I’ve been catching up on my reading the past couple of weeks … I’ll post a few reviews here and send them along to the Rutland Free Library’s readers’ blog for their use — or ridicule — as they fit.
As a side note … I finally got through Moby Dick. It’s a phenomenal novel, although the interleaved whaling treatise hasn’t aged as well as the fiction. I have no idea how or why I hadn’t read it before, but I can knock it off the list at last.
One less well-known read I highly recommend (particularly for anybody with an interest in history or theology) is Umberto Eco’s Baudolino. It’s a far more approachable novel than Foucault’s Pendulum — still Eco’s high-water mark, IMO — but that’s not to say it’s easy to absorb. The title character is one of those larger-than-life literary concoctions who you have to love despite their many flaws. He reminds me a little of Yossarian or Ignatius J. Reilly, although I would have a hard time explaining just why.

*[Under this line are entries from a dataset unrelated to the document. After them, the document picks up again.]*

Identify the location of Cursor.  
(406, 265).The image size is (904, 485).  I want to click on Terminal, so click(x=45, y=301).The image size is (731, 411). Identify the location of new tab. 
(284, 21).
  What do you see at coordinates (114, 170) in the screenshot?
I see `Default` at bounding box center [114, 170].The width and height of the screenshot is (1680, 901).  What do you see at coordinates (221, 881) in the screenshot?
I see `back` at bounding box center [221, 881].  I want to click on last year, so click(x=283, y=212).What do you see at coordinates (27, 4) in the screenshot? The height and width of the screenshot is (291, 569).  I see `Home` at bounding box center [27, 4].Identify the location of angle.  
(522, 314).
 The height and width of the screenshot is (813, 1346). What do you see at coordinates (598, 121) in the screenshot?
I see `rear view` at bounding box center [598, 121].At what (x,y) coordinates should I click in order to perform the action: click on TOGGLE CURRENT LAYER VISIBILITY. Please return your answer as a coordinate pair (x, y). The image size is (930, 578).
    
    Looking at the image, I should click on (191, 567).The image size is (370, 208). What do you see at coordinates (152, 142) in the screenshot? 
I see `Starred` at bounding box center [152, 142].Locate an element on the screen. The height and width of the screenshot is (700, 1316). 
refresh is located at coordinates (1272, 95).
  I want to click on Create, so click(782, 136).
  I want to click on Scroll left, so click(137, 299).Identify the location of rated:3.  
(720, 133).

Baudolino is a peasant lad with a gift for tongues (and a talent for telling epic lies) that plucks him out of the swamp, literally and figuratively, and sets him on a Grail quest like no other. Where Melville weaves in a textbook on whaling, Eco works in a fairly staggering treatise on medieval religion and scholarship, natural history as told by Pliny the Elder and a chunk of the siege of Constantinople during the Fourth Crusade.
Baudolino leads a motley crew (not Motley Crue) of historical and fictional characters in search of the kingdom of Prester John. It’s a beautiful story, funny, touching and imaginative.